Ярмарка в полном разгаре. Шум. Гам. Музыка. Треск хлопушек. Две карусели. Выкрики торгашей, а их, кажется, число несметное. Пахнет пряностями, сырыми кожами, водкой, рыбой и чем угодно…
Поглазели мы с Колькой со стороны, решили втиснуться в этот многотысячный хоровод продающих и покупающих, орущих и гуляющих.
В первую очередь протолкались к нарядной карусели, блестящей парчой, увешанной фонариками, с бубном и барабаном, с баяном и балалайкой.
Три копейки за прокат. Садимся – Колька на коня, я на деревянного гуся лапчатого. Колька расплачивается, поехали – раз, два и три, у Кольки деньжонок хватает.
Только мы раскатались, и вдруг со мной несчастье: рассучилась левая порточина и предательски вылезла из-под платья.

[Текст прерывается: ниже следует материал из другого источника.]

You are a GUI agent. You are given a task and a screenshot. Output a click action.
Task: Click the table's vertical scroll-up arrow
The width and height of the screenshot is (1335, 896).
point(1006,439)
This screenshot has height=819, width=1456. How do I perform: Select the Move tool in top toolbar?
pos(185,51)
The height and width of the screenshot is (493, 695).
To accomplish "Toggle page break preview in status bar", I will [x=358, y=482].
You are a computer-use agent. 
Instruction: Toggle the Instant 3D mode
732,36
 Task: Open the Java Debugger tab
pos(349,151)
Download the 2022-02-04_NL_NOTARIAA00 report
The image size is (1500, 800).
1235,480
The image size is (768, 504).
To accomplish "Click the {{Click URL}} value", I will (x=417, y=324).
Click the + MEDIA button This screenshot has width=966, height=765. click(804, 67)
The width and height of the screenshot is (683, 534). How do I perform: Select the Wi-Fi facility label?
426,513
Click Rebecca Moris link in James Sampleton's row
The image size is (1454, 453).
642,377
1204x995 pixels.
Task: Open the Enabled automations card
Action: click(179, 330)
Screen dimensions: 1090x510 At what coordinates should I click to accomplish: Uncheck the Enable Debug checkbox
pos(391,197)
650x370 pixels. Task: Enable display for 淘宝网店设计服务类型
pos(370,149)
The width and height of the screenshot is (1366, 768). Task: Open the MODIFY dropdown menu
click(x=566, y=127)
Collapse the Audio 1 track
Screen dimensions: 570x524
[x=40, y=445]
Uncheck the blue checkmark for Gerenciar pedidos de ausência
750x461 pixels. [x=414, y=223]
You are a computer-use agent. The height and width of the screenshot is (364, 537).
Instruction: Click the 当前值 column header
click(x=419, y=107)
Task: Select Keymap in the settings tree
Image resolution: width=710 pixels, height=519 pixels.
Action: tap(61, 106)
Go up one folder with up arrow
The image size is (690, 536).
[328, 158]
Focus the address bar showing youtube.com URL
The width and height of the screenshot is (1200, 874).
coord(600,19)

Колька уплатил за меня четвертый алтын.
Не успела на этот раз карусель закрутиться, как кто-то подошел сзади и, ухватив меня крепенько за ухо, поволок с гуся долой.
Это был не то сотский, не то дежуривший на ярмарке один из многочисленных десятских.
Колька остался на коне, а меня, придерживая за плечо, отвели в сторону.
Стражник Иван Степанов хорошо знал моего покойного отца, а потому, выслушав мое объяснение, велел поскорей убираться домой.